Deezer, a French music streaming service, suffered a data breach originating from a 2019 incident involving a third-party data partner that retained user data after its contract with Deezer ended in 2020. The breach went undetected for roughly three years before the stolen data appeared for sale on a cybercrime forum in 2022, prompting Deezer to disclose the incident. Approximately 244.8 million user records were compromised in total, making it one of the largest breaches in the music streaming sector. The exposed data included full names, email addresses, dates of birth, genders, city and country of residence, IP addresses, usernames, and spoken languages. Deezer confirmed that no passwords or payment details were included. Even so, the combination of personal identifiers and behavioral data is enough to support convincing phishing attacks and targeted scams against affected users. Deezer reported the breach to France's data protection authority, CNIL, and published information about the incident on its support site. Some users criticized the company for not directly notifying individuals affected. The three-year gap between the original incident and its discovery raised questions about vendor oversight practices. Affected users should remain alert to phishing attempts that reference their personal details and consider whether their email address has been used across other accounts.

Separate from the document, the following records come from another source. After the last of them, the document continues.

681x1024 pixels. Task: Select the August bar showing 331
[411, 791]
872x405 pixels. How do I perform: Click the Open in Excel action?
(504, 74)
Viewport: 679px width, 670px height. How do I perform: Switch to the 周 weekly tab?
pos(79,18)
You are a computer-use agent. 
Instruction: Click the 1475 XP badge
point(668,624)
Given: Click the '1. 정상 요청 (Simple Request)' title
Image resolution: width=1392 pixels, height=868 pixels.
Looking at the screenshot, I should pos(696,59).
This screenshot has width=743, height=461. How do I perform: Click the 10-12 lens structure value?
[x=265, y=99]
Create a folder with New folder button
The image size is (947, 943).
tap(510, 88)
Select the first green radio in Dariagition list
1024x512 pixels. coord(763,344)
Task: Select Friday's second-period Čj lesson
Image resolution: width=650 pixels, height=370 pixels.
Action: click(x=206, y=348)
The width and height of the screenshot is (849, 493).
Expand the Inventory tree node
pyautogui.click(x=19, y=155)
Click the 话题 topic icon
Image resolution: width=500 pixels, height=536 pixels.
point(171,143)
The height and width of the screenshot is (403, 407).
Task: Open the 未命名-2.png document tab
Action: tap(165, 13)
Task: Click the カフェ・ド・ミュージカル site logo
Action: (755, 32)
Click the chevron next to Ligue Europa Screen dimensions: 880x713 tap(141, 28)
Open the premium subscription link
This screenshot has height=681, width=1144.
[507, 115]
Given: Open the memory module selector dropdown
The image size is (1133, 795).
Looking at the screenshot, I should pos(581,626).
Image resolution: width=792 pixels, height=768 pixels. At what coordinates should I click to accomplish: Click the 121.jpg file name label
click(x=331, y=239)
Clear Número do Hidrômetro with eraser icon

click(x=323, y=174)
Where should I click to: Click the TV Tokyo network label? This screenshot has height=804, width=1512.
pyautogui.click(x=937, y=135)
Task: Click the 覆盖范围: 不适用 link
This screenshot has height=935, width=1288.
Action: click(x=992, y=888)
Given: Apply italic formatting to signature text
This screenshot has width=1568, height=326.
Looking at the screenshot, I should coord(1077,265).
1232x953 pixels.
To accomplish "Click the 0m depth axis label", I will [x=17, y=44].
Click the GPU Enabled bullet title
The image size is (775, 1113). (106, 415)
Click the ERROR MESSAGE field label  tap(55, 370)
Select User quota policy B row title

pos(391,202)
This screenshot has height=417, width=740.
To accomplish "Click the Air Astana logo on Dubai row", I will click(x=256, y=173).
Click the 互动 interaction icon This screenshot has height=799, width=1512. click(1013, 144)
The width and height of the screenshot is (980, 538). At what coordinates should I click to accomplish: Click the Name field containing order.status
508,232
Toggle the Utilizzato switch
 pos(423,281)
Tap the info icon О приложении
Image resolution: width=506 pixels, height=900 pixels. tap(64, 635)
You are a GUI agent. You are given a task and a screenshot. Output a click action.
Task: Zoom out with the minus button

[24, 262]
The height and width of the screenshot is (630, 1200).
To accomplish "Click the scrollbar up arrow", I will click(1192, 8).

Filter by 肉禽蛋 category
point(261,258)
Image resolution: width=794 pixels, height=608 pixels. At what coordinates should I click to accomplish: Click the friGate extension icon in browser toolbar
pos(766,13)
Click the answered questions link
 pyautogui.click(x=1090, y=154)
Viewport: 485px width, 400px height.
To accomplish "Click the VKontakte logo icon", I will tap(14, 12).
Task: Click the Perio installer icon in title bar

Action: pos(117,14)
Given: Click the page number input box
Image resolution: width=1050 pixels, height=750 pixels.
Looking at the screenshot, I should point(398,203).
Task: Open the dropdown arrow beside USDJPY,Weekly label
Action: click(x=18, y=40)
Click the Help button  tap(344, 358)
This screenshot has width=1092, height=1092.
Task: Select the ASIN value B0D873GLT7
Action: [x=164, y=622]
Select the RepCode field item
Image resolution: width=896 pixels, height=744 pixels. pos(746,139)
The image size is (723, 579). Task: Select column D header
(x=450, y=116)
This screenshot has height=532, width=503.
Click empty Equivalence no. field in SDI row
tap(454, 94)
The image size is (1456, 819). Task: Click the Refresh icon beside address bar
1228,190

Streaming platforms store user accounts, emails, passwords, subscription details, and behavioral data such as listening history and preferences.

Deezer went public on Euronext Paris via a SPAC merger in July 2022, though the listing was followed by a challenging period of revenue pressure and share price decline. The company has pursued partnerships with telecommunications carriers and content bundling arrangements to grow its subscriber base. It has maintained a focus on markets where Spotify's presence is less dominant.